Challenge 35: Graph→tabular bridging (RERUN of Ch 10 under ontology-web framing)
Predecessor + what’s different now
Section titled “Predecessor + what’s different now”Original Ch 10 (resolved 2026-05-02 via cascade Ch 11 + Ch 14 + Ch 16 → v0.1 stack pivot):
- Asked: how does Crosswalker bridge graph data (RDF/SSSOM mappings) into tabular views (Bases / DataView / .base)?
- Verdict: Hybrid 3-tier — materialized folders (T1) + DuckDB-WASM (T2) + Apache AGE (T3)

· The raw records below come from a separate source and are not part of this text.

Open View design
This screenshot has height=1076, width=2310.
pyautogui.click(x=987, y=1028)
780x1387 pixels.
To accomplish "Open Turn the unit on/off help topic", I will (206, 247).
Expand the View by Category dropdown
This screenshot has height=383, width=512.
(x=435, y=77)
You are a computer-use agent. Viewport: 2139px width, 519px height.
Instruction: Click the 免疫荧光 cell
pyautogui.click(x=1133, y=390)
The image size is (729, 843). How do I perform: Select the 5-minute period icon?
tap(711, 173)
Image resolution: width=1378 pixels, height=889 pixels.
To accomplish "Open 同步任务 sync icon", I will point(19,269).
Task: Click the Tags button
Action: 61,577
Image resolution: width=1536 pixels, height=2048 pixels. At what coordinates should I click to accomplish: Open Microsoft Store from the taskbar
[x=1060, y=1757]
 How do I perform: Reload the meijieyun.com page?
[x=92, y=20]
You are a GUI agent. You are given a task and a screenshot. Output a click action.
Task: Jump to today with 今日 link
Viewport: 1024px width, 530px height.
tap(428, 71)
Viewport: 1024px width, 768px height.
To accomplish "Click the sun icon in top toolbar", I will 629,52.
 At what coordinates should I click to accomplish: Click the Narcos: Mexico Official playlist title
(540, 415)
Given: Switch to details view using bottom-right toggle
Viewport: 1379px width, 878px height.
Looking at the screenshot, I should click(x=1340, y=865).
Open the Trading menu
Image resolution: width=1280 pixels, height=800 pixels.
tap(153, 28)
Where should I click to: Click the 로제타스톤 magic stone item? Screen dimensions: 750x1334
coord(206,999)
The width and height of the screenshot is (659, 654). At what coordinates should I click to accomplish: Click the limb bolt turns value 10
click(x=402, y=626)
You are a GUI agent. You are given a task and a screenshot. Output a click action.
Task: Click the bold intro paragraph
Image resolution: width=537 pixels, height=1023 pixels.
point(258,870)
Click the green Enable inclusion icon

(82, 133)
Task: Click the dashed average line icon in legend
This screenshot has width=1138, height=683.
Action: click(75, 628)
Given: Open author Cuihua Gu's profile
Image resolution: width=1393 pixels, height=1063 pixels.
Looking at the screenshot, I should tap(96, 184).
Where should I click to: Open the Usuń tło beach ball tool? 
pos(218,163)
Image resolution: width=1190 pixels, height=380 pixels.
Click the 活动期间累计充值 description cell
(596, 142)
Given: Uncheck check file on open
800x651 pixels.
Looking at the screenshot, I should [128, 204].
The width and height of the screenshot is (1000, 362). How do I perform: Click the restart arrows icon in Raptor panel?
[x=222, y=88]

- Then revised by Ch 14 → Tier 2-Lite (sqlite-wasm + sqlite-vec + simple-graph) for mobile/low-end
- Then revised by Ch 16 → AGE demoted; Fuseki/oxigraph-server promoted
What’s different now (2026-05-08 rerun):
- Framing shifted — original was GRC/SSSOM-specific; rerun asks for arbitrary ontology webs (BioPortal, OBO Foundry, OLS, UMLS, NIST OLIR, OxO2)
- Scale shifted — original assumed bounded vault size (~5K controls × 8 frameworks); rerun assumes ontology-web scale (BioPortal: 700+ ontologies; UMLS: 3.5M concepts)
- Substrate shifted — Crosswalker pivoted to plain sqlite-wasm + recursive CTE (per WASM-A pivot); the verdict needs re-examination
- User intuition — the user explicitly framed graph→tabular as the central question: “we’re pulling tabular views from graph/web-connected networks of ontologies/hierarchies”; original Ch 10 didn’t engage this fully
- Sister challenges — Ch 33 (landscape audit) + Ch 34 (streaming) bracket this challenge with broader context that was unavailable in 2026-05-02
Why this exists (under the new framing)
Section titled “Why this exists (under the new framing)”Ontology webs are graphs. Bases queries are tabular. The graph→tabular bridge is THE load-bearing operation of Crosswalker’s query engine — every recipe ultimately produces a flat tabular result that Bases (or a custom view) renders. Original Ch 10 answered this for SSSOM/GRC mappings at small-medium scale. The rerun asks: does the same architecture survive at ontology-web scale?
What we already have
Section titled “What we already have”| Asset | What it gives us |
|---|---|
| Ch 10 archived brief | Original framing + 3-tier verdict |
| Ch 10 deliverable | Original deliverable (verbatim historical record) |
| Ch 14 + Ch 16 syntheses | Subsequent revisions of the 3-tier stack |
| v0.1.5 Tier 2 sidecar shipped | What’s actually running today (sqlite-wasm + recursive CTE) |
concepts/query-primitives | The candidate primitive set; pivot is THE graph→tabular operation |
What to investigate
Section titled “What to investigate”1. Confirm or revise the 3-tier architecture under ontology-web framing
Section titled “1. Confirm or revise the 3-tier architecture under ontology-web framing”Original Ch 10 verdict: Hybrid 3-tier. Re-examine each tier:
- Tier 1 (materialized folders): does this scale to BioPortal-scale (700 ontologies × thousands of concepts each)?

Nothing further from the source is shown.